Very good leader in this week's New Scientist, which has Long Covid as a cover story. Behind a paywall so only posting excerpts:
IN JUNE last year, we first reported in detail on the “strange and debilitating” coronavirus symptoms that were crippling some people’s health for months after infection. Long covid, as we now know it, is indeed strange and mysterious in many ways, as we report on page 10.
But it isn’t surprising. Post-viral syndromes, which often involve extreme, lasting fatigue and other symptoms, are common after many infections. About 1 in 10 people infected with SARS-CoV-2 seem to get lasting symptoms, a similar proportion to those infected with Epstein-Barr virus, one of the most common human viruses. The SARS virus, another coronavirus, left as many as 30 per cent of survivors meeting diagnostic criteria for chronic fatigue syndrome, also known as CFS/ME, four years later.

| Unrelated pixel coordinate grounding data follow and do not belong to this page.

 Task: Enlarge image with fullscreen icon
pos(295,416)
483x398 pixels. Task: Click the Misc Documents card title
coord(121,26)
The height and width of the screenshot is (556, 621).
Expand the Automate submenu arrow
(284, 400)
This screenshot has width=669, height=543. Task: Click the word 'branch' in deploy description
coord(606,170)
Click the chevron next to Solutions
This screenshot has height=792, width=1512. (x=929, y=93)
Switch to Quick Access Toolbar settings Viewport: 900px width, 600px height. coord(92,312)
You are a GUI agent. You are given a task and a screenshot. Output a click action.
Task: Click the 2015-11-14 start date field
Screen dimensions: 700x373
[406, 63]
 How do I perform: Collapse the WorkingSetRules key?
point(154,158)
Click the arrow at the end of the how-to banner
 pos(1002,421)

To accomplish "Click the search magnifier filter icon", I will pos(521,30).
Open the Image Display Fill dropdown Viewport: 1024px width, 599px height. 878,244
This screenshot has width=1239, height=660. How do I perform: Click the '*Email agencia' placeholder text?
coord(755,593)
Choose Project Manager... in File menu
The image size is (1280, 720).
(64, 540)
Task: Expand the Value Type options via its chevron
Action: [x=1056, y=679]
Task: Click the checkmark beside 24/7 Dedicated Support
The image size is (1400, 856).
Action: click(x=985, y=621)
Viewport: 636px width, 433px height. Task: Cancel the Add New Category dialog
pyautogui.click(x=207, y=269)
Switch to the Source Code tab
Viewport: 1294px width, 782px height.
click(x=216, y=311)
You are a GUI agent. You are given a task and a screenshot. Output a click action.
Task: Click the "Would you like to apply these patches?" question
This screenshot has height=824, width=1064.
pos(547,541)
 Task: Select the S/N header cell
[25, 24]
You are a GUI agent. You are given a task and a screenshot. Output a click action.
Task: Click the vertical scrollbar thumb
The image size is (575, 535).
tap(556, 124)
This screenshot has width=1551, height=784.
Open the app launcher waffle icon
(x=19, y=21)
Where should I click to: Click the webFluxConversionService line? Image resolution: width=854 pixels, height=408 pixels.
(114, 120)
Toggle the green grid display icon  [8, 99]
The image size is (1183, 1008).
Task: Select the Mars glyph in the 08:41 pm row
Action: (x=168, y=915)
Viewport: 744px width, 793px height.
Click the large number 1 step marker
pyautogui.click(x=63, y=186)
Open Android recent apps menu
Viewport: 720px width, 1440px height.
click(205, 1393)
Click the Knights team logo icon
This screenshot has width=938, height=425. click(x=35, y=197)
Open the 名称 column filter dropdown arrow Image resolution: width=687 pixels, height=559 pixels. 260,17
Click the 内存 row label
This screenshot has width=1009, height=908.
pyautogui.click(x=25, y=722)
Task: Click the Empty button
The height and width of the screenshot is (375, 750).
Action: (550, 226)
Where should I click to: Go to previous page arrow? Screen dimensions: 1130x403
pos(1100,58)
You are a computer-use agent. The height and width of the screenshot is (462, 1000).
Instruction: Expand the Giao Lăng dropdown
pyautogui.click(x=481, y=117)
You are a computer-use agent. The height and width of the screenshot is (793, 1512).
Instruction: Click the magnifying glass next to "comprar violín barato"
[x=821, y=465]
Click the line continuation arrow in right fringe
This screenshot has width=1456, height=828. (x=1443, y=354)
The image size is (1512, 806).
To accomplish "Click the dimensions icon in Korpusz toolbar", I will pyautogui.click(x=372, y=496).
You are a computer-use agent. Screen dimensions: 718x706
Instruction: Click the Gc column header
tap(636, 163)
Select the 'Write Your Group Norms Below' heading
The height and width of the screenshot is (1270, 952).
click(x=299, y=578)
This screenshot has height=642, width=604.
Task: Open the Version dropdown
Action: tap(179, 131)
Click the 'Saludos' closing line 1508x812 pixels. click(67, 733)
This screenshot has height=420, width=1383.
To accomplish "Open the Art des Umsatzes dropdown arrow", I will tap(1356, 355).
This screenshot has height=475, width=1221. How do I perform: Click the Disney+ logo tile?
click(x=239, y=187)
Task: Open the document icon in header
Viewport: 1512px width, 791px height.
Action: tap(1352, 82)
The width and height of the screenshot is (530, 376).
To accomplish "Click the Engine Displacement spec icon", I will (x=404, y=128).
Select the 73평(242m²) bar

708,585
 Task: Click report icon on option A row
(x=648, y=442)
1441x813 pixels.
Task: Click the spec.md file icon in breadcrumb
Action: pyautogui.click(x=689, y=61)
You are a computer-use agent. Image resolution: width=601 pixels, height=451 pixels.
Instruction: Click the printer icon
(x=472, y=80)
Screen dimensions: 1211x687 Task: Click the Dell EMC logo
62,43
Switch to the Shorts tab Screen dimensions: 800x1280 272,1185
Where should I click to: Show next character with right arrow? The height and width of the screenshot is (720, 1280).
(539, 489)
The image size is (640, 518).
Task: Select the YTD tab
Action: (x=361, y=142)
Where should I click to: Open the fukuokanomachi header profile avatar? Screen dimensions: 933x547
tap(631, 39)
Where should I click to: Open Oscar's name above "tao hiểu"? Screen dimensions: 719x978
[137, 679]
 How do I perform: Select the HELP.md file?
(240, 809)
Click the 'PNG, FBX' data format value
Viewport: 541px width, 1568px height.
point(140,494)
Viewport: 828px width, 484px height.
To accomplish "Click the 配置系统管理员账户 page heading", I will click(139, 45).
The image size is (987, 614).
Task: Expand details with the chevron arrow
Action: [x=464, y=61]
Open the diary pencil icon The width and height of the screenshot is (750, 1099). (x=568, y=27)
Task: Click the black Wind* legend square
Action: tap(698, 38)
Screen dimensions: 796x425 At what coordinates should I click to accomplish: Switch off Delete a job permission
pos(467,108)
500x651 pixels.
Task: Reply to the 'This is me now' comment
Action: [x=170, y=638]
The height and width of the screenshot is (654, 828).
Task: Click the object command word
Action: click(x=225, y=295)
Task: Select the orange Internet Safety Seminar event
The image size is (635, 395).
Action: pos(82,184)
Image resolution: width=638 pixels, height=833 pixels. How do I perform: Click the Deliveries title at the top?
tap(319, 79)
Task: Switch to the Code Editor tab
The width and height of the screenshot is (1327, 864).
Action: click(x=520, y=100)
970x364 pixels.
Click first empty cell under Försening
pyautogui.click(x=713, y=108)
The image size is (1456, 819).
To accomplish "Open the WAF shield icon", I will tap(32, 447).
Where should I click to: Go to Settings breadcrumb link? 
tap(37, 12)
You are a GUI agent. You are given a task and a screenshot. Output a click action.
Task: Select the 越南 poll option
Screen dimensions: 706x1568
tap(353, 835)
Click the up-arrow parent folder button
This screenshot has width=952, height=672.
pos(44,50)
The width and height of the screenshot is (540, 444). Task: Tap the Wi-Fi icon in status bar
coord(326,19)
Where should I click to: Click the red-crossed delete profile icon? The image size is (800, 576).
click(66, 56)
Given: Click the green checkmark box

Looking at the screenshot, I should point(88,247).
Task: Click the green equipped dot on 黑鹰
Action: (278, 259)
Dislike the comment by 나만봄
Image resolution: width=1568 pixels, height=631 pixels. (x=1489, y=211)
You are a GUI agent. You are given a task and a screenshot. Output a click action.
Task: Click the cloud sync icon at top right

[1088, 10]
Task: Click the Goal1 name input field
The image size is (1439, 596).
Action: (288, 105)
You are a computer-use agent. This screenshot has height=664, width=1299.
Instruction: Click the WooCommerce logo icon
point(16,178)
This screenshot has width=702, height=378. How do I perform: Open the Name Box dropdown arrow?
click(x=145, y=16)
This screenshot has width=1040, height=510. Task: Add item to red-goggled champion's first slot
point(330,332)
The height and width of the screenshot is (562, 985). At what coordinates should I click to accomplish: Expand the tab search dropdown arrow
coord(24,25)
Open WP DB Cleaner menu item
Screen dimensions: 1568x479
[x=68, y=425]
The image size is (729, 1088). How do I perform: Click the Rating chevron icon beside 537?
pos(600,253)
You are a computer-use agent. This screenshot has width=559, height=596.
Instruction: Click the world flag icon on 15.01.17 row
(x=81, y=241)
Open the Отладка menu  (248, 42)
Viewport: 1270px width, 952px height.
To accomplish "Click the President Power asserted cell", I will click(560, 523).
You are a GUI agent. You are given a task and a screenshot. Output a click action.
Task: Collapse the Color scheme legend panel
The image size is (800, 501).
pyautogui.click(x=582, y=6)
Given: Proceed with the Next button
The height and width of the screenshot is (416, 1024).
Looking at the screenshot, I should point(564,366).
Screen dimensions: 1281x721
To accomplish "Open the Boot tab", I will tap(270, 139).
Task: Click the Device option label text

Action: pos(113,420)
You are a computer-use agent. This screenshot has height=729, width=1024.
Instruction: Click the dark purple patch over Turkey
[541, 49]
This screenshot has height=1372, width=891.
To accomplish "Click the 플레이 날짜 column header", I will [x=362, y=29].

For now, there are no treatments, in part because we are decades behind where we could be due to a lack of interest and investment in researching post-viral syndromes and CFS/ME.
This must change, and we now need a similar effort for treatments of long covid and other post-viral syndromes that we have seen in the race for a vaccine. In the meantime, people with long covid symptoms must be taken seriously, and given the financial and social support they need to allow them to get better.